ラフマ(キョウチクトウ科)
Apocynum venetum (Apocynaceae)

rafuma

→戻る(2005.6.18;帝京大学薬用植物園)

【解説】 ユーラシア大陸の温帯に分布する多年草〜小低木で、茎はしばしば赤味を帯びて分枝する。葉は長さ2~5cmの長楕円形〜広披針形で対生し、葉先は鈍形で、縁は全縁、中脈を中心に内側にややそり返る。花期は6月ごろで、茎枝の先に集散花序をつけ、淡紅色で花をつけ、漏斗状で、先が5裂して外側にそり返った花冠をもつ花を咲かせる(→花の拡大画像。花弁の内外には赤い筋がある。本邦には変種のバシクルモンvar. basikurumonが北海道、本州北部に分布する。根にはシマリン(cymarin)などの強心配糖体が含まれ有毒であるが、中国では心不全の治療に用いた。葉には強心配糖体はほとんど含まれず、d-カテキン、クエルセチン、ルチンなどのポリフェノールに富み、降血、利尿の目的で健康茶として用いる。最近、わが国でもラフマ茶として輸入品が販売されている。ユーラシア西部では茎から採取される強靭な繊維を漁網、織物などに用いた。中国では新疆ウイグル自治区の羅布泊ロプノールが主産地らしく、それゆえに漢名で羅布麻ラフマ(羅布はロプノールを指す)という。属名はラテン語の“apocynon”に由来し、古代ギリシア語では“ἀπόκυνον” (apókunon)に相当する。『薬物誌』に同名のAPOCUNONがあるが、デオスコリデスは、本種の葉は犬、オオカミ、キツネ、ヒョウを殺すと記載し、東方の三博士(The Magi;キリスト降臨の際に贈り物をもってきたという三人の賢人)は“paralysis”と呼んだといわれる。

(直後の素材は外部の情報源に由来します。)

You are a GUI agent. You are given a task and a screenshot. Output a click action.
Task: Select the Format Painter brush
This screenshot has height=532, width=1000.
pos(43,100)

字義を考えると、“ἀπό”は“from, away from”、“κυνός”は“dog”の意であるから、犬を殺すというディオスコリデスの記載と通ずるので、APOCUNONは本種に比定される。附図はあまり似ておらず、葉は強心配糖体を含まないが、根を葉と取り違えたと考えれば矛盾は解消する。種小名はラテン語で“青い”という意で鮮やかな青緑色の葉を表した。
引用文献:References参照。